Disney still has a few films and series lined up to finish out 2023, but none of them feel like game changers that could turn around the company’s fortunes by year’s end. The only title scheduled under the Disney banner is Wish, an animated musical about a girl who makes a wish to save her kingdom. Despite a stellar voice cast, including Ariana DeBose and Chris Pine, nothing that we’ve seen so far seems to indicate a departure from the familiar Disney formula. The character designs have the same aesthetic as every Disney animated film since Tangled.
On the Marvel Studios side, we’ll finally be getting The Marvels, a team-up featuring Carol Danvers (Brie Larson), Kamala Khan (Iman Vellani), and Monica Rambeau (Teyonah Parris). It lands on November 10 after several schedule shuffles, not usually a good sign. There’s also the upcoming second season of Loki heading to Disney+, which could be interesting if it keeps up the momentum of its well-received first season, and Echo, based on a character seen for the first time in live action in the series Hawkeye. If you don’t remember anything that happened in Hawkeye, we wouldn’t blame you. Let’s just say the best part of it was what amounted to an extended cameo by Florence Pugh as Yelena Belova. After wasting our time with Secret Invasion Marvel is going to have to work extra hard to convince us that these new series will be worth it.
But Marvel has an even bigger problem on the horizon. After building the next major, multifilm arc around the villain Kang the Conqueror (effectively the franchise’s new Thanos), the studio is going to have to consider a recast, something executives don’t seem inclined to do. We strongly urge the studio to reconsider (LaKeith Stanfield is right there, and he’s already been in a Disney movie this year). A slower pace would give the studio more opportunity to thoroughly vet talent before tying them to the future of the franchise.

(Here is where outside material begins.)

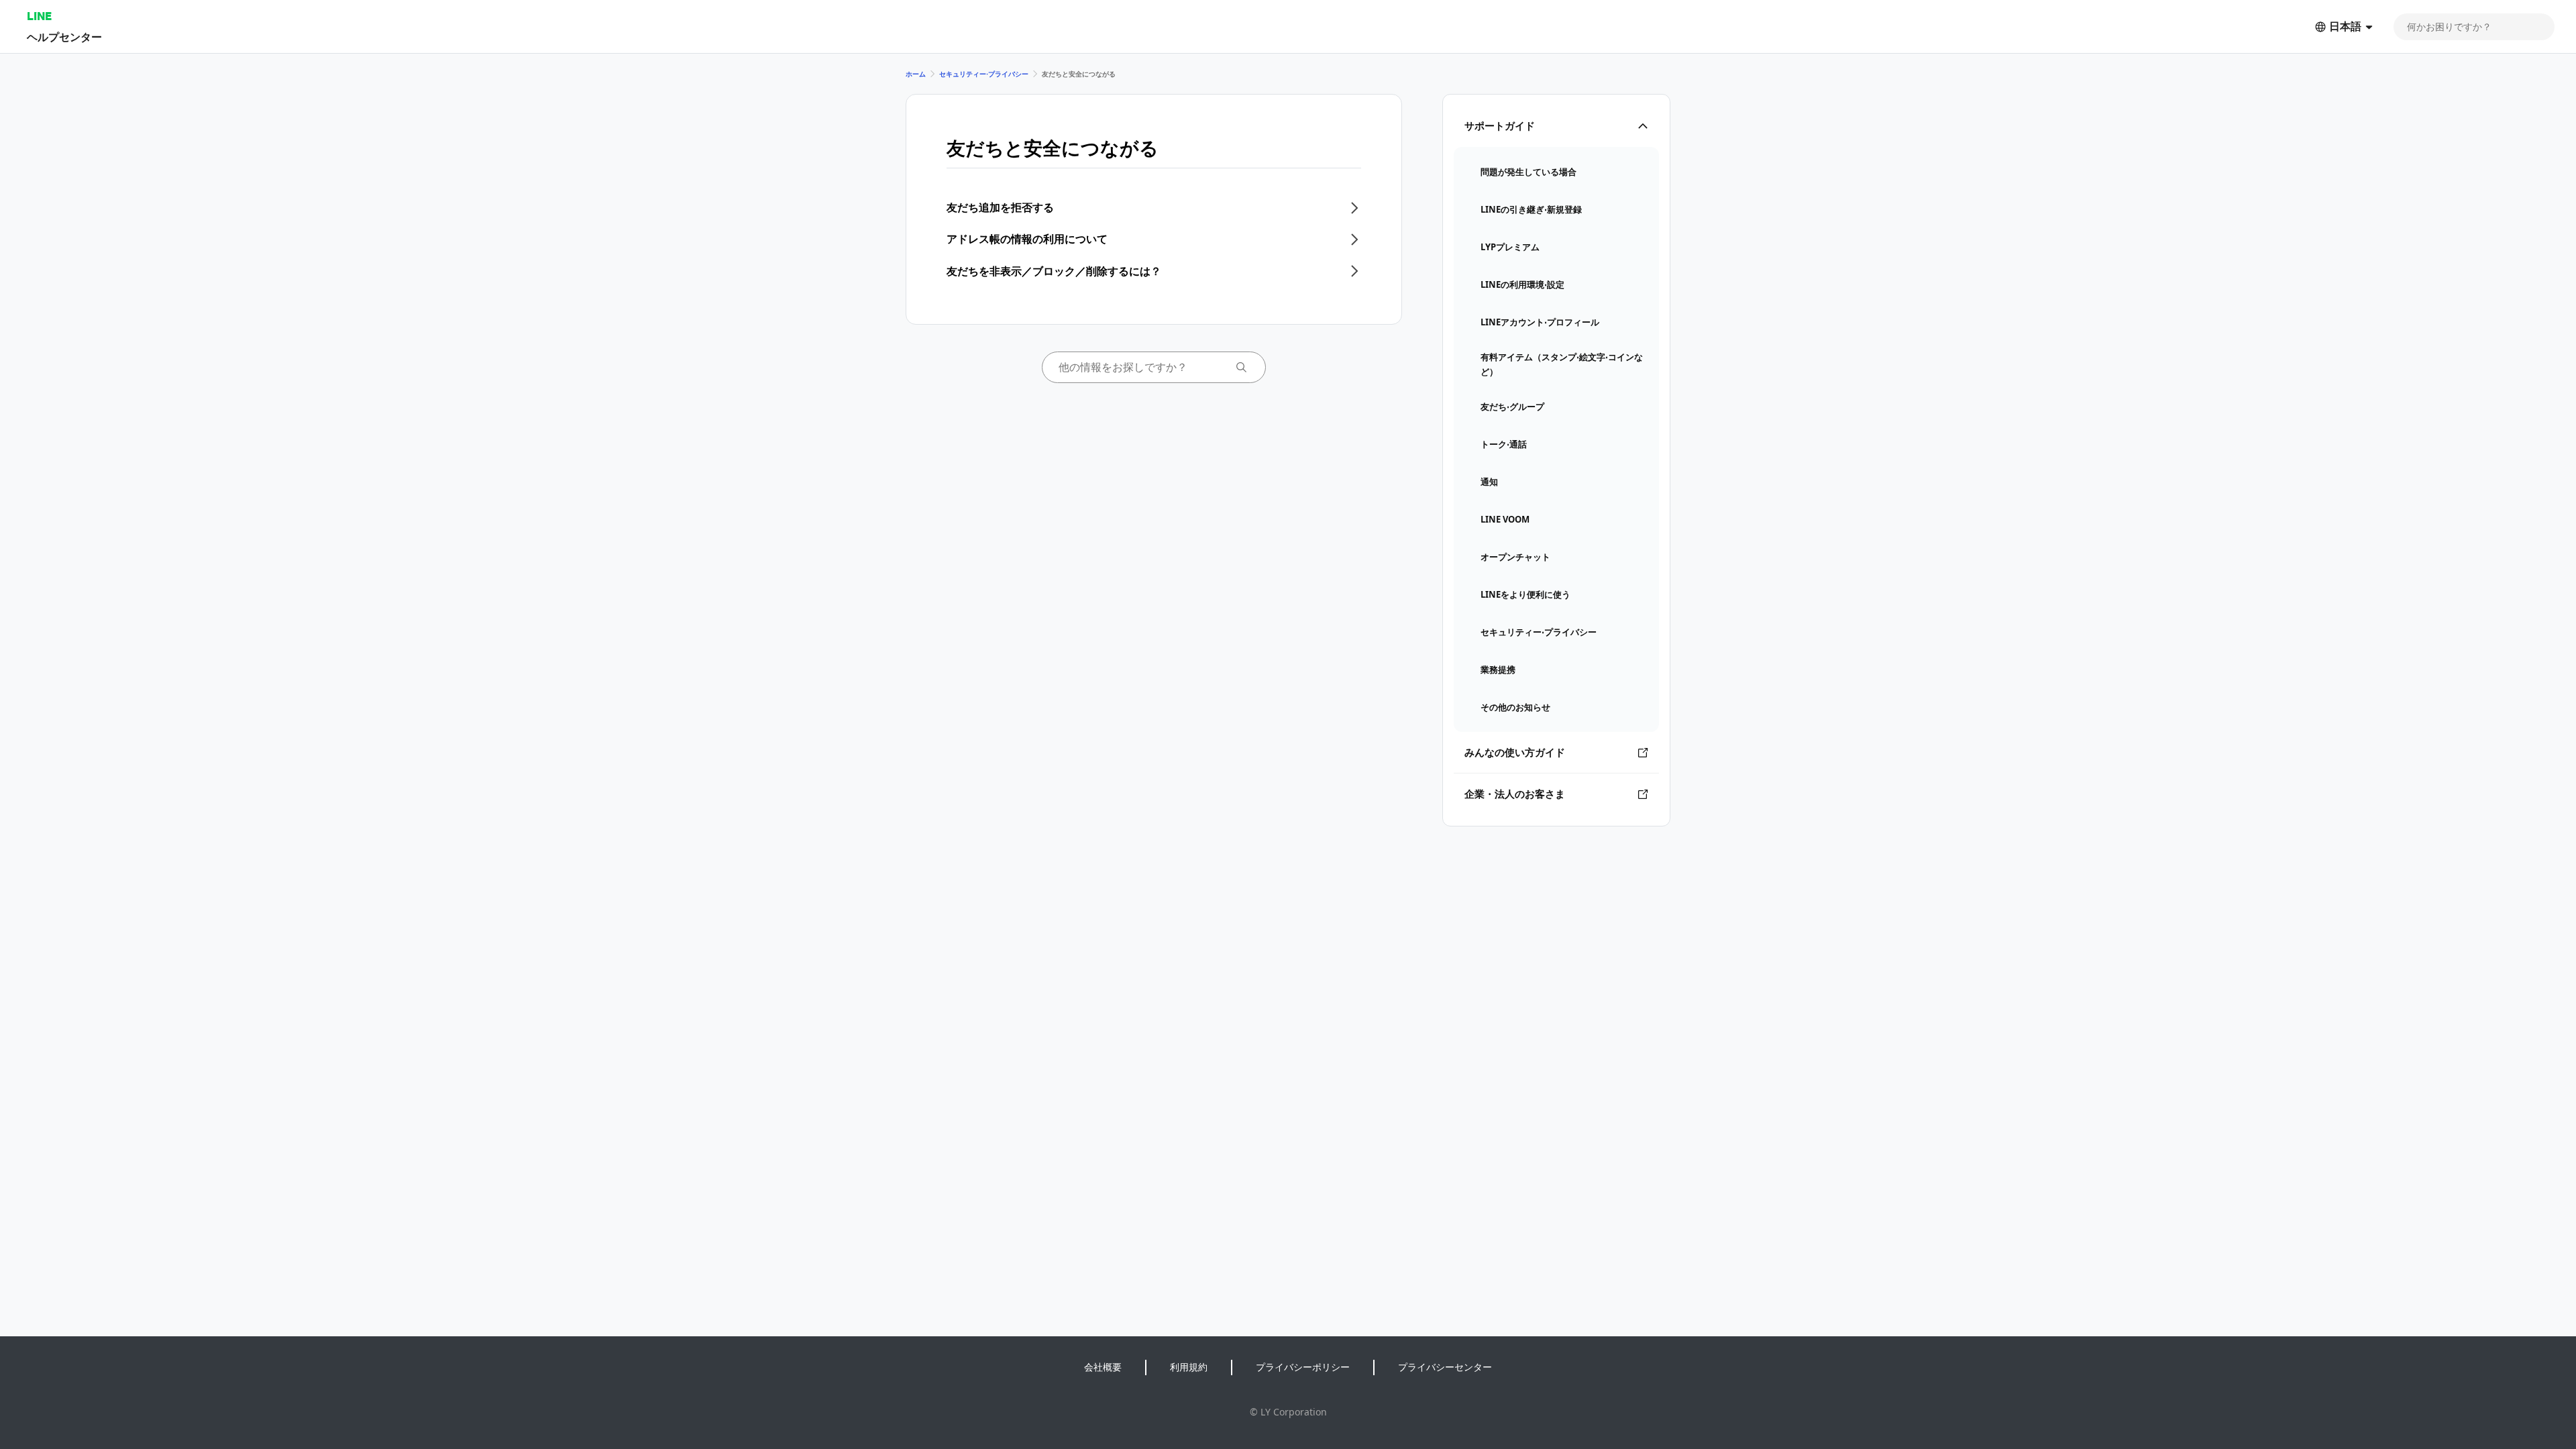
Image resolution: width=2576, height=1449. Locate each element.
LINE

We understand that a company like Disney doesn’t exactly turn on a dime. It can take years for changes to become apparent (just look at how long the transition is taking at DC Studios). Even Walt Disney himself, famous dreamer that he was, couldn’t have envisioned the behemoth that his little animation studio would become. From films and TV shows to music, publishing, video games, theme parks, consumer products, cruise ships, and more, there isn’t any sector involved in the production and delivery of content that the multimedia conglomerate doesn’t have its four-fingered, white-gloved hand in somehow. Maybe it’s time to break things up, shift them around, and reconsider the current strategy. Because whatever Disney is doing now doesn’t seem to be working; the castle is starting to crumble under its own weight. There are ways to reinforce it, but not by simply doing more of the same.